SOLEDAD — Eden Valley Care Center is 25 years old and honored the milestone with the staff and community who supported the business over that time.
“This 25 years that we celebrate isn’t of the building, it’s of the people that reside here, it’s of the people that service those folks here,” said Interim Chief Executive Officer Gary Staab. “It’s the people that make this place what it is.”
When mentioning Eden Valley Care Center and the Soledad Community Health Care District, usually former CEO Steve Pritt’s name comes up. Pritt, who died last year, valued his staff and saw the importance of providing incentives for positive work.
Board President Craig Stephens praised the work completed by previous boards, quality health care professionals and the administrative staff.
The District is planning to partner with other health care organizations to meet the changing needs of the community.
The anniversary saw the return of former Board President Gloria Bell, who was on the board that brought the idea of a skilled nursing facility to Soledad. Bell was appointed to the hospital board on Jan. 28, 1981.
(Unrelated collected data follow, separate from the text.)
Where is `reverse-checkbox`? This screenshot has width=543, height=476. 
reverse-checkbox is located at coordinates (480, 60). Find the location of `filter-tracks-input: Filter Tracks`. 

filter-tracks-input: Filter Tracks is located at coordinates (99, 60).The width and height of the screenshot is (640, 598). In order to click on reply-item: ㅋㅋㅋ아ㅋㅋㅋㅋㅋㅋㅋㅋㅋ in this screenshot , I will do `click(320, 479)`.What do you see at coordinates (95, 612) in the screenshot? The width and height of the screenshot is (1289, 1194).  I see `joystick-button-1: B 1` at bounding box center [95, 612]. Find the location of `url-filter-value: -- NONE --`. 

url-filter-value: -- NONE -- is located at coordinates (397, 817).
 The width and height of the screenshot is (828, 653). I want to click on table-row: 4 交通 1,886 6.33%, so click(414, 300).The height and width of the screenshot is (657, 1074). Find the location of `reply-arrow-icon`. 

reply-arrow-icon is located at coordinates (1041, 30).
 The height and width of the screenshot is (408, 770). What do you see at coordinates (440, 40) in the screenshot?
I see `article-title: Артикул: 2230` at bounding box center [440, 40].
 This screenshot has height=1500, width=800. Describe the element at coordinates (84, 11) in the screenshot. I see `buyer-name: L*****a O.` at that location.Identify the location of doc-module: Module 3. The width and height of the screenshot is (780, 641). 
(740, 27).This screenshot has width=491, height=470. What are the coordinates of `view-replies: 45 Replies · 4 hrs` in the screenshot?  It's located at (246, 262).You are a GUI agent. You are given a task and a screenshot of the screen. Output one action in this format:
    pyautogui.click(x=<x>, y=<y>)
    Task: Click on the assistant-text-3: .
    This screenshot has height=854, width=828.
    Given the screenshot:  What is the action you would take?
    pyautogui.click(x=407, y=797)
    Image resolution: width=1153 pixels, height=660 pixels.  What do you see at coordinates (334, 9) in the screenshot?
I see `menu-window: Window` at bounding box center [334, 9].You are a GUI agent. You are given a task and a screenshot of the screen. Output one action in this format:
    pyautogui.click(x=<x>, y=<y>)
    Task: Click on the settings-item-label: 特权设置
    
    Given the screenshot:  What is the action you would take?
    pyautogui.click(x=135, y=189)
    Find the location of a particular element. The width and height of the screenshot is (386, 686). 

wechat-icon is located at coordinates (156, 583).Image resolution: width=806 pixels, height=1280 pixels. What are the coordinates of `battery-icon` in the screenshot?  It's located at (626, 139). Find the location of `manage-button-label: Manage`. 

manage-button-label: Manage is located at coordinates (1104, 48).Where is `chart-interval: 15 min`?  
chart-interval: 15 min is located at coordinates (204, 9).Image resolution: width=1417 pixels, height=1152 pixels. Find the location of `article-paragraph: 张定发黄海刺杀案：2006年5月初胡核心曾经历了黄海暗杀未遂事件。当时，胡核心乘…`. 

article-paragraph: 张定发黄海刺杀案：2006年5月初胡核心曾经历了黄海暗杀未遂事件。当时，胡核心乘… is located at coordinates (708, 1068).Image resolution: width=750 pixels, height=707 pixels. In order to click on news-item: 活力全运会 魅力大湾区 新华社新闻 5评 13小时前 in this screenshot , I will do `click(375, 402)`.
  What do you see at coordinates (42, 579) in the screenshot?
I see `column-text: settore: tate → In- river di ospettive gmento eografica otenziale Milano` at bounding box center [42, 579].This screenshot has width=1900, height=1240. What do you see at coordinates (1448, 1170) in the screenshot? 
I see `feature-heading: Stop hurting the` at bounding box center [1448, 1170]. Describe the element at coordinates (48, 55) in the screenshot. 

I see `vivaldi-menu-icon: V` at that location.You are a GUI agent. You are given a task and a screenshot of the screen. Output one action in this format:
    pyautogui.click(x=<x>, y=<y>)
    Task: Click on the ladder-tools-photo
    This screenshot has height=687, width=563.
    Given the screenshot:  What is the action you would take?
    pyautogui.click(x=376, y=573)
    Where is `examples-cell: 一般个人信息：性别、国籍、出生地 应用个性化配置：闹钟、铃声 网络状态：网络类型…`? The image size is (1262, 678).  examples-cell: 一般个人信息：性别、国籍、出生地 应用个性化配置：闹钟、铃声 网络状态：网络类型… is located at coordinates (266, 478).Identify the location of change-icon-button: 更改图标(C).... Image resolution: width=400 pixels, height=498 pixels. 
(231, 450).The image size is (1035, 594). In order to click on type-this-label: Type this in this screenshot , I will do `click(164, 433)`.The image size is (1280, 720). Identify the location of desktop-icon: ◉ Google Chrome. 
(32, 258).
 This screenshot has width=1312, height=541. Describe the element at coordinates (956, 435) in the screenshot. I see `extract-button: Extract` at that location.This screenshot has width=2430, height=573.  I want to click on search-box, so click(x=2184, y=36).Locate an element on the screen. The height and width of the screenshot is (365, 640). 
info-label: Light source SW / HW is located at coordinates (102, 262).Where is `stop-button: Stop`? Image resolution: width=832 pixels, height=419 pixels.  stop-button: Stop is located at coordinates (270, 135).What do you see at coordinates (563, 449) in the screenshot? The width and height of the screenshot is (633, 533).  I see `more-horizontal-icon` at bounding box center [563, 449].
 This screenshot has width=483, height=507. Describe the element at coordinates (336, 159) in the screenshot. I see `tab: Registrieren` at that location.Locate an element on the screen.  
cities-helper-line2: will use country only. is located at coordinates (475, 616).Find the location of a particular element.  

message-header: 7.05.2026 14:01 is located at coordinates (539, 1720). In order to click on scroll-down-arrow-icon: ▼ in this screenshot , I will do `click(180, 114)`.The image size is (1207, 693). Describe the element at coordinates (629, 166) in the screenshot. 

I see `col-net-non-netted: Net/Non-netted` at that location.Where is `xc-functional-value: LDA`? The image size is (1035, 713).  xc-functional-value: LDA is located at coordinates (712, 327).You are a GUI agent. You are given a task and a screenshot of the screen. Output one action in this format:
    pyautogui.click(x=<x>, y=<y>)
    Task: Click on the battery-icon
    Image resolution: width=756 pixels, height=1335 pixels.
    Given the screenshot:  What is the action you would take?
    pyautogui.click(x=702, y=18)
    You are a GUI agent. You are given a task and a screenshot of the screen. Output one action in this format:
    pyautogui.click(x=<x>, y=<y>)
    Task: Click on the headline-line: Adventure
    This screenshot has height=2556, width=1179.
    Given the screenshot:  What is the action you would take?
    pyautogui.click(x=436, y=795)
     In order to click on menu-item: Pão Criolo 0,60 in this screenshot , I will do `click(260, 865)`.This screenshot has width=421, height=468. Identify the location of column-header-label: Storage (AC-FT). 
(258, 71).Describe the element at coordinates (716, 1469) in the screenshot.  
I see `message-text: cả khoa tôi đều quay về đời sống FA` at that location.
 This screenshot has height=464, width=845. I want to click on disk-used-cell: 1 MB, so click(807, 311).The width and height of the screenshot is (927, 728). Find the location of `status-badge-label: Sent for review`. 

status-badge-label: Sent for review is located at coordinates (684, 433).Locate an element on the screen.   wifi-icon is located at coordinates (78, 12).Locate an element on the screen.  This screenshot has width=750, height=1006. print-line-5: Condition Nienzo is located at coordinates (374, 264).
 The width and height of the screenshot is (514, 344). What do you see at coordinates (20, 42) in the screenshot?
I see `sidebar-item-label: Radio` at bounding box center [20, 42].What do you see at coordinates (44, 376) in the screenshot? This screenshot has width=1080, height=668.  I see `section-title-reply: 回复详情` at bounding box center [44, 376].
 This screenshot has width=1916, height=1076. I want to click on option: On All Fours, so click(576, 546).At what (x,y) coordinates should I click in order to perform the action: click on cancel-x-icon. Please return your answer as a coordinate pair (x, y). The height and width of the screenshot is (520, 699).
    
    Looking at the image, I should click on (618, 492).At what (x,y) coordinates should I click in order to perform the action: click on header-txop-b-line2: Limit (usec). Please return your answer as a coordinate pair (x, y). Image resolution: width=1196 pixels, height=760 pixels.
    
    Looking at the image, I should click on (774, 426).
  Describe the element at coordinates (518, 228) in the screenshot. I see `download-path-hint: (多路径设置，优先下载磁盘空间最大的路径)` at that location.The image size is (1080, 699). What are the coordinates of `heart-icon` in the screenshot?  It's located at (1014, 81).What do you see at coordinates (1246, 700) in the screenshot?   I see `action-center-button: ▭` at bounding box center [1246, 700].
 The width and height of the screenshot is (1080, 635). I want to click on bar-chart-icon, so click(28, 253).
“We knew it was a hard impact for people to take their loved ones to Salinas,” Bell said. “Emotionally, financially, plus transportation was hard in those days.”
Having a place in walking distance within city limits was a strong driving force for the entire board. Funding for the facility was already being taken out of residents’ property taxes, but Bell and her board members asked the question of “would the residents pay more for a skilled nursing facility?”. Bell and Jack Franscioni were among the board members to walk door-to-door to gather information from Soledad residents.
“On Feb. 13, 1991, our vision became a reality with the groundbreaking of Eden Valley named after John Steinbeck’s ‘East of Eden’,” Bell stated. “Shortly after we hired Steve Pritt, our first Eden Valley administrator.”
The first resident of Eden Valley Care Center was Helen Ross. The nursing facility faced its struggles and success over the years which brought them to today.
A special recognition went to Franscioni, who still serves on the board today, for his 25 years of service.
“Gloria Bell insisted I joined the health care district,” Franscioni said. “The size of the health care district, from the Greenfield bridge to the Pinnacles to the Salinas Valley State Prison and comes back to the Arroyo Seco.”